Monday, November 20, 2023

Distant Futures at SC 2023

 Grad student Barry Sly-Delgado presented his recent work on "Minimizing Data Movement Using Distant Futures" at the research poster session at Supercomputing 2023:

Futures are a widely used concept for organizing concurrent computations.  A Future is a variable that represents the result of a function call whose computation may still be pending.  When evaluated, the future blocks (if needed) until the result becomes available.  This allows for the easy construction of highly parallel programs.

Barry developed a future based execution model for the TaskVine workflow execution system.  This allows one to submit and chain function calls written in plain Python.  TaskVine then schedules the tasks throughout the cluster, providing a variety of data management services.

However, at very large scales, a natural bottleneck is the return of computed values back to the original manager.  To overcome this, we introduce the notion of Distant Futures in which a value is not only pending in time, but potentially left in the cluster on a remote node.  Tasks requiring this value can then be scheduled to the same node, or to transfer the value within the cluster, rather than bringing it back home.

Combining distant futures with asynchronous transfer provides significant benefits for applications that are bottlenecked in data transfer, as our results show:

For more details, check out the poster and short paper here:

Maximizing Data Utility at HPPSS/SC 2023

Thanh Son Phung presented Maximizing Data Utility for HPC Python Workflow Execution at the High Performance Python for Science at Scale workshop at Supercomputing 2023.
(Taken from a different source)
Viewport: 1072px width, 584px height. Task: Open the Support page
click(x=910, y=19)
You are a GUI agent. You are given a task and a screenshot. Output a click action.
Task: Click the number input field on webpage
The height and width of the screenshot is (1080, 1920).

This paper describes how the Parsl workflow system integrates with the TaskVine workflow executor in order to run complex Python environments at scale.  Parsl provides a function-oriented programming model, generates a large number of tasks to be executed in a graph, and then passes the tasks down to TaskVine for execution on a cluster:

A significant challenging in scaling up Python applications is managing the large body of dependencies in the form of Python modules, system libraries, and so forth, that must be loaded every time a process starts.  At very large scales, the cost of pulling all of these resources from a shared parallel filesystem can become a significant bottleneck.  (Typically, parallel filesystems are optimized for the delivery of a few large files, rather than a large number of small files.)

TaskVine addresses the problem by exploiting the storage capability of each execution node, which is typically equipped with a local SSD for temporary storage.  The TaskVine workers pull data into local storage, and then share files with each other (at the direction of the manager), resulting in less pressure on the shared filesystem, and overall speedups that improve with scale. 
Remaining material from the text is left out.